* [Page]
— Start —
But it is in his doctrine of reason that the distinctive principle of the philosophy of Cousin lies. The reason given to us by psychological observation, the reason of our consciousness, is impersonal in its nature. We do not make it; its character is precisely the opposite of individuality; it is universal and necessary. The recognition of universal and necessary principles in knowledge is the essential point in psychology; it ought to be put first and emphasized to the last that these exist and that they are wholly impersonal or absolute. The number of these principles, their enumeration and classification, is an important point, but it is secondary to that of the recognition of their true nature. This was the point which Kant missed in his analysis, and this is the fundamental truth which Cousin thinks he has restored to the integrity of philosophy by the method of the observation of consciousness. And how is this impersonality or absoluteness of the conditions of knowledge to be established? The answer is in substance that Kant went wrong in putting necessity first as the criterion of those laws. This brought them within the sphere of reflection, and gave as their guarantee the impossibility of thinking them reversed; and led to their being regarded as wholly relative to human intelligence, restricted to the sphere of the phenomenal, incapable of revealing to us substantial reality—necessary, yet subjective. But this test of necessity is a wholly secondary one; these laws are not thus guaranteed to us; they are each and all given to us, given to our consciousness, in an act of spontaneous apperception or apprehension, immediately, instantaneously, in a sphere above the reflective consciousness, yet within the reach of knowledge. And "All subjectivity with all reflection expires in the spontaneity of apperception. The reason becomes subjective by relation to the voluntary and free self, but in itself it is impersonal; it belongs not to this or to that self in humanity; it belongs not even to humanity. We may say with truth that nature and humanity belong to it, for without its laws both would perish."
— End —
* [Data for this exercise]
— Start —
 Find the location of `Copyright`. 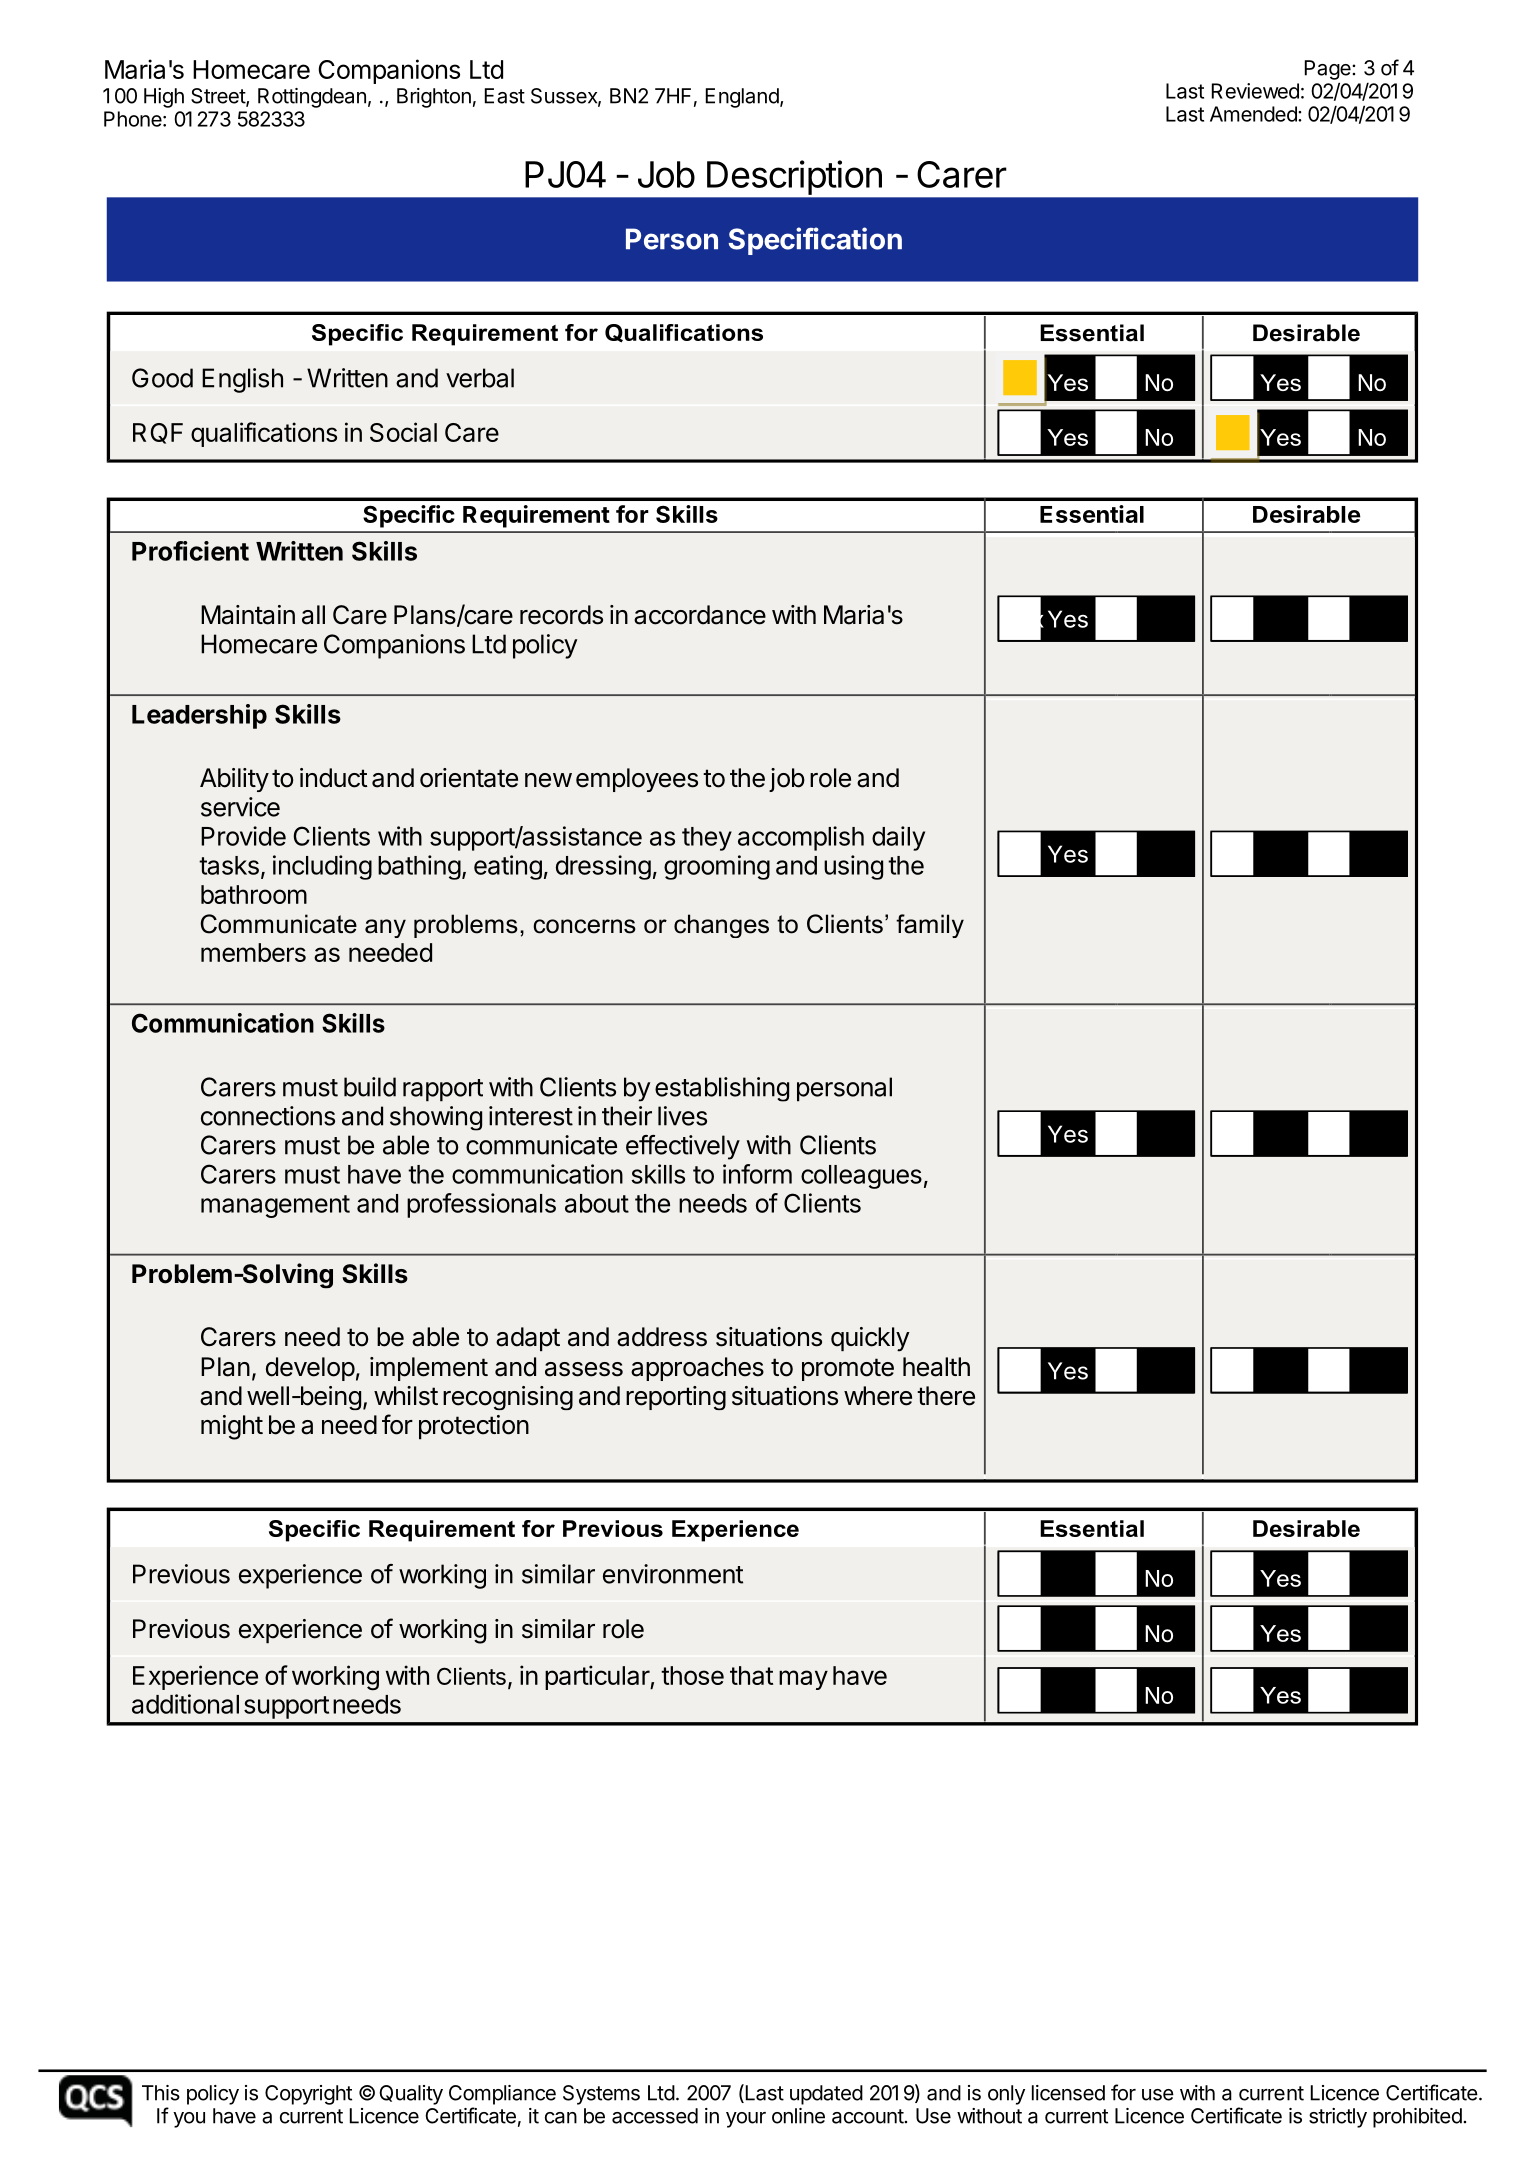

Copyright is located at coordinates (308, 2095).
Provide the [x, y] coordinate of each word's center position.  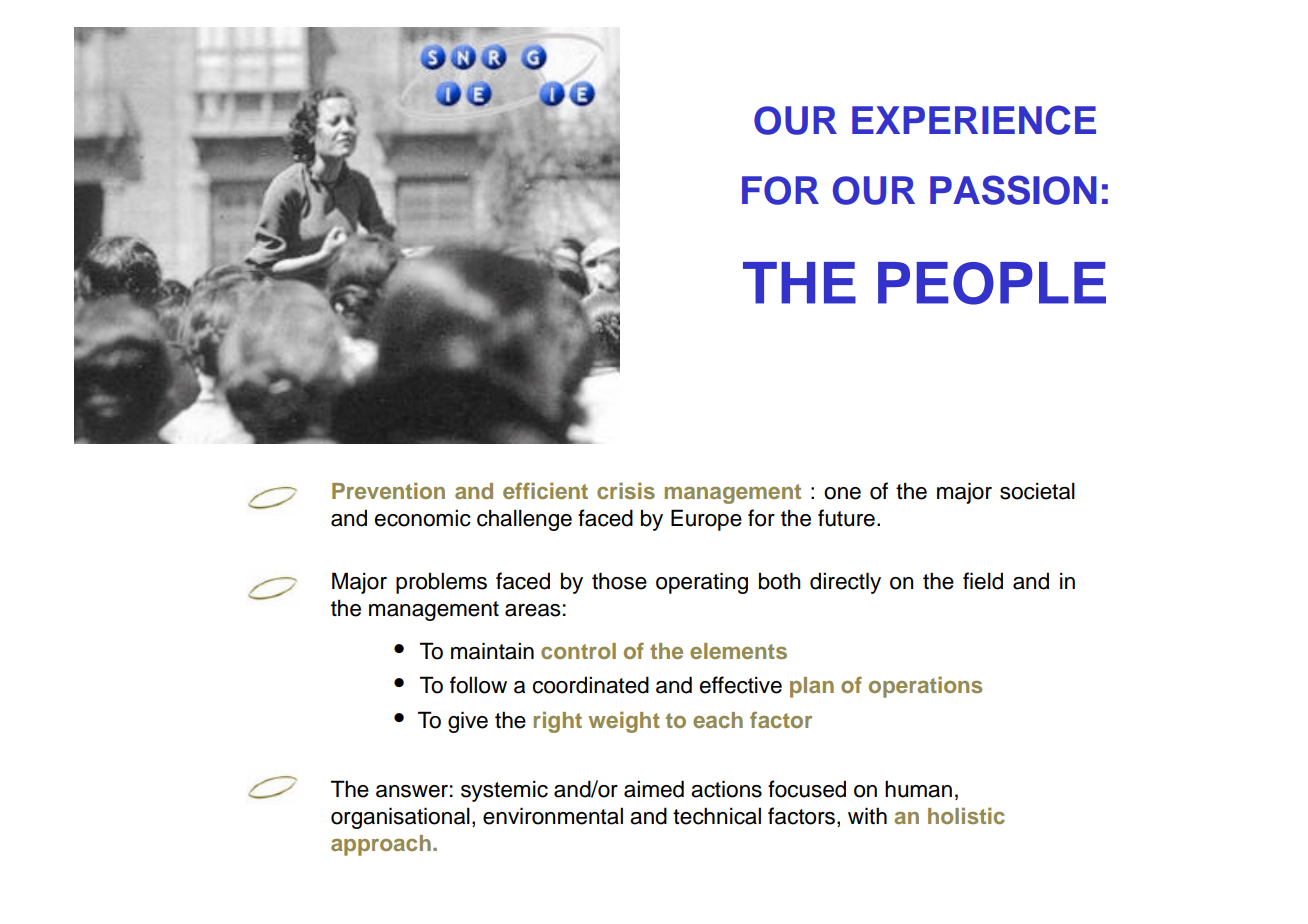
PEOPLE [992, 283]
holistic [966, 815]
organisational [400, 818]
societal [1037, 491]
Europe [706, 520]
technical [717, 816]
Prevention [388, 490]
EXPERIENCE [974, 120]
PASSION [1013, 190]
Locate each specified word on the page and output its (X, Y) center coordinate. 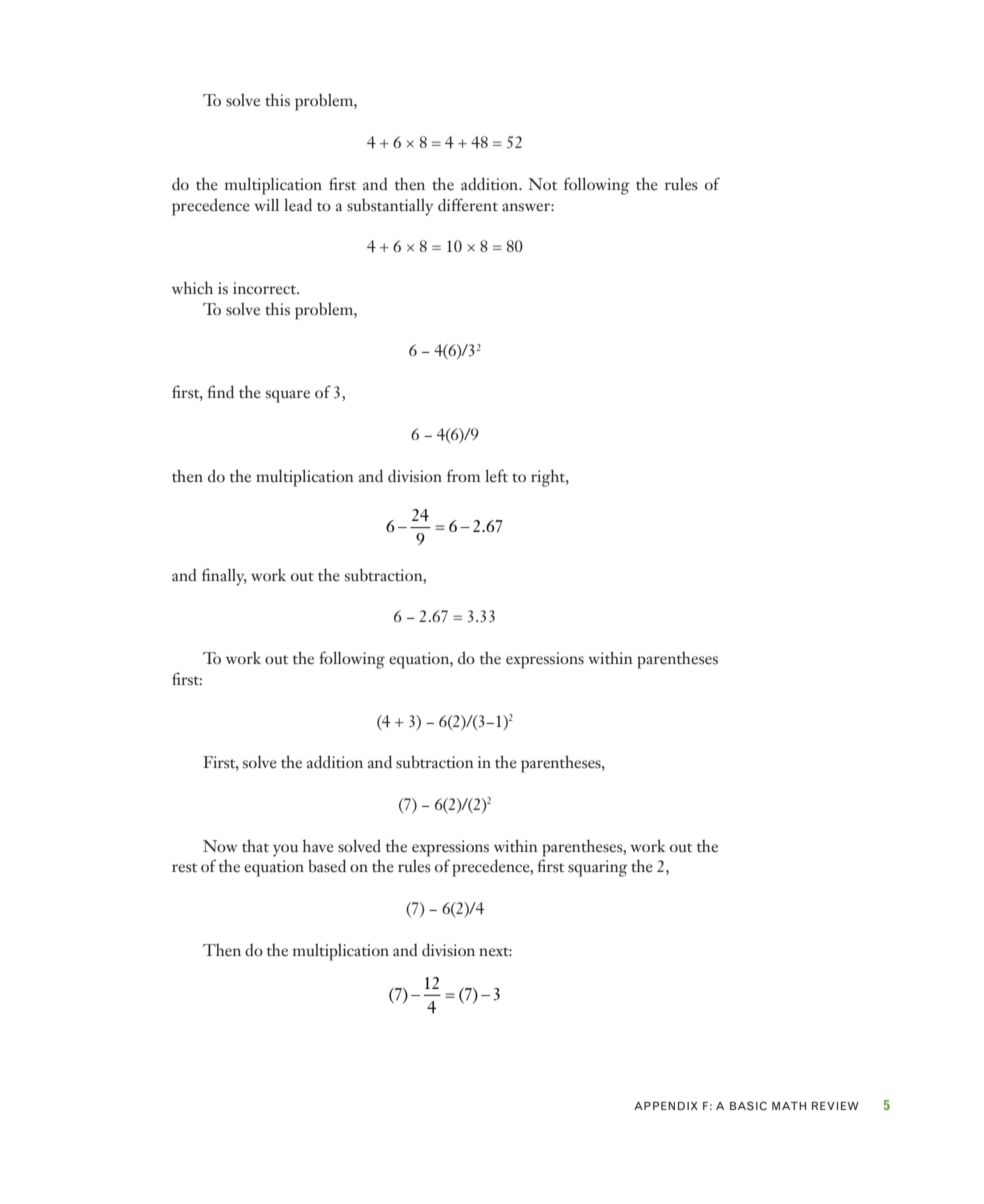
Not (542, 184)
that (255, 845)
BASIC (748, 1106)
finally (224, 577)
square (288, 396)
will (266, 204)
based (327, 866)
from (464, 475)
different (468, 205)
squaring (598, 868)
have (318, 846)
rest (184, 868)
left (496, 476)
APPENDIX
— End —
* [Set problem 1]
In the passage on Cousin's philosophy, what did Kant wrongly put first as the criterion of the laws of knowledge?
* [Set problem 2]
Rescale part of the records: begin at the line that has "Europe [706, 520]" and stop after the line that has "square (288, 396)", and write out only those lines, requests included, with every coordinate in the answers multiplied by 2.4 and rounded to whole numbers, halves up. Leave the pictures out.

* [Exercise output 1]
Necessity.

* [Exercise output 2]
Europe [1694, 1248]
technical [1721, 1958]
Prevention [931, 1176]
EXPERIENCE [2338, 288]
PASSION [2431, 456]
Locate each specified word on the page and output its (X, Y) center coordinate. 
Not (1301, 442)
that (612, 2028)
BASIC (1795, 2654)
finally (538, 1385)
square (691, 950)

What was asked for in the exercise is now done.